A lot of this probably stems from the fact I grew up in the heyday of the fast fashion-friendly skinny jean. It was a time when my friends and I all owned the same pair of skin-tight black jeans that we would trust to carry us through every Saturday night, paired with a pair of heeled black boots and a revolving selection of ‘going out tops’. 

But a lot has changed since then. “There’s a much wider scope of interpretation of denim these days [and] that feels a lot cooler,” Carlos explains. “There has been a lean towards slouchier, more oversized and over-proportion style denim, and a lot of brands have moved into using tailoring and new ways of producing denim.”

One such brand is Nobody Denim. The Melbourne-based team has just released its AU22 collection which includes styles that sit firmly on the waist, with some room in the hips and thighs. The collection, inspired by the diversity of women’s bodies and a feeling of connection, is a masterclass in the way denim can be both form-fitting and flattering, hugging the body in the places you want to accentuate and skimming over those you’d rather conceal. 

In this new post-pandemic era of denim, when comfort is as important as style, Carlos tells me to treat jean shopping like I would shopping for anything else in my wardrobe. “All the same fashion rules apply,” he says matter-of-factly. 

And he’s right.
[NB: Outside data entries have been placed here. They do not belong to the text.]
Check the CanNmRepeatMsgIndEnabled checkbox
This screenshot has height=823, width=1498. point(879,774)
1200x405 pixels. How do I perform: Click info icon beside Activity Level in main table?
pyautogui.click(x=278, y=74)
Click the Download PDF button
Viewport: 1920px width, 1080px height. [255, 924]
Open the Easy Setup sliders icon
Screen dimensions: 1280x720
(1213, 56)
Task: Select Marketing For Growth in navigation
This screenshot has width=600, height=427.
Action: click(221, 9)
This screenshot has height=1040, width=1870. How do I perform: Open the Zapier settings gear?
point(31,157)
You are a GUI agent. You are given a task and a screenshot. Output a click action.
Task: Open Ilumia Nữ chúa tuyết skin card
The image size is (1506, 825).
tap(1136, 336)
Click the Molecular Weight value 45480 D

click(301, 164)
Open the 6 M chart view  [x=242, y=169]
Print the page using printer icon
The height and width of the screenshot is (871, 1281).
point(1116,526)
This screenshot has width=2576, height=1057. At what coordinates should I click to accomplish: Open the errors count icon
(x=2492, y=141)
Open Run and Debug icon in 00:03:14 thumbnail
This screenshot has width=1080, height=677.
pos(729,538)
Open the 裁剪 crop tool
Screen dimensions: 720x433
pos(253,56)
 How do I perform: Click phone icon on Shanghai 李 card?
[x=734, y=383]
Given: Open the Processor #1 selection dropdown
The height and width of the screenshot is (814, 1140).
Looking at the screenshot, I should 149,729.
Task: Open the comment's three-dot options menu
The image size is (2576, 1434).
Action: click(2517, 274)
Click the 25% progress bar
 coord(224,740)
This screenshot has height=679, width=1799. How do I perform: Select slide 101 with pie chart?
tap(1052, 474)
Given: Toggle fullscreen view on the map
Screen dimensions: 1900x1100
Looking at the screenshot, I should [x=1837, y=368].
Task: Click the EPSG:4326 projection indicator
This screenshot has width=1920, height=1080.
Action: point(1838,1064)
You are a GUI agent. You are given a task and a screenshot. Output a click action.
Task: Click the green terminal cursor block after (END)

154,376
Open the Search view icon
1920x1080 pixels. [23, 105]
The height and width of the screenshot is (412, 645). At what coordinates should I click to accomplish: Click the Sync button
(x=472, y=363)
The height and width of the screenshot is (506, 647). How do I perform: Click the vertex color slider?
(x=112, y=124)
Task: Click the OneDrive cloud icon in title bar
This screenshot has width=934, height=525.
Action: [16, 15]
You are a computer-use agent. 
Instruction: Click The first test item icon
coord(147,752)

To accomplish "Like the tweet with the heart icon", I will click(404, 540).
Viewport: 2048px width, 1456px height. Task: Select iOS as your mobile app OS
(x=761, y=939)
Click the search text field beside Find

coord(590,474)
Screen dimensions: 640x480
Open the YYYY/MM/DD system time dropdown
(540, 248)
Treating denim like any other purchase not only takes the pressure off the experience, but also encourages us to think more deeply about factors like sustainability and ethical practices. These are things that can often slip to the back of your mind when you’re sweating under the hot lights of a changing room worrying if your bum would look better in a high-rise cut, but they are undeniably necessary.

After all, denim jeans are still one of the most resource-heavy, environmentally damaging items we can buy. Thankfully, there are brands to turn to who are using innovation to combat this. Nobody Denim uses FibreTrace technology in an increasing number of its garments to ensure the utmost transparency. Customers can scan a QR code on their jeans and find out where the cotton was sourced from (and its environmental impact), where it was manufactured and by whom. 

All FibreTrace garments are made from Good Earth Cotton, the world’s first carbon-positive cotton farm in Moree NSW. Nobody Denim is committed to keeping as much manufacturing on shore in Australia as possible through its Ethical Clothing Australia accreditation, ensuring everyone involved in making its designs receives a fair wage and is provided with safe working conditions.

As I jump on the Nobody Denim site to peruse its new collection, I feel an unfamiliar sense of calm come over me. It’s a new feeling, totally removed from the usual sense of dread I get when I shop for denim. I realise Carlos was right. In this brave new world of denim, there is no more room for ‘bad’, whether that be bad fits or bad practices.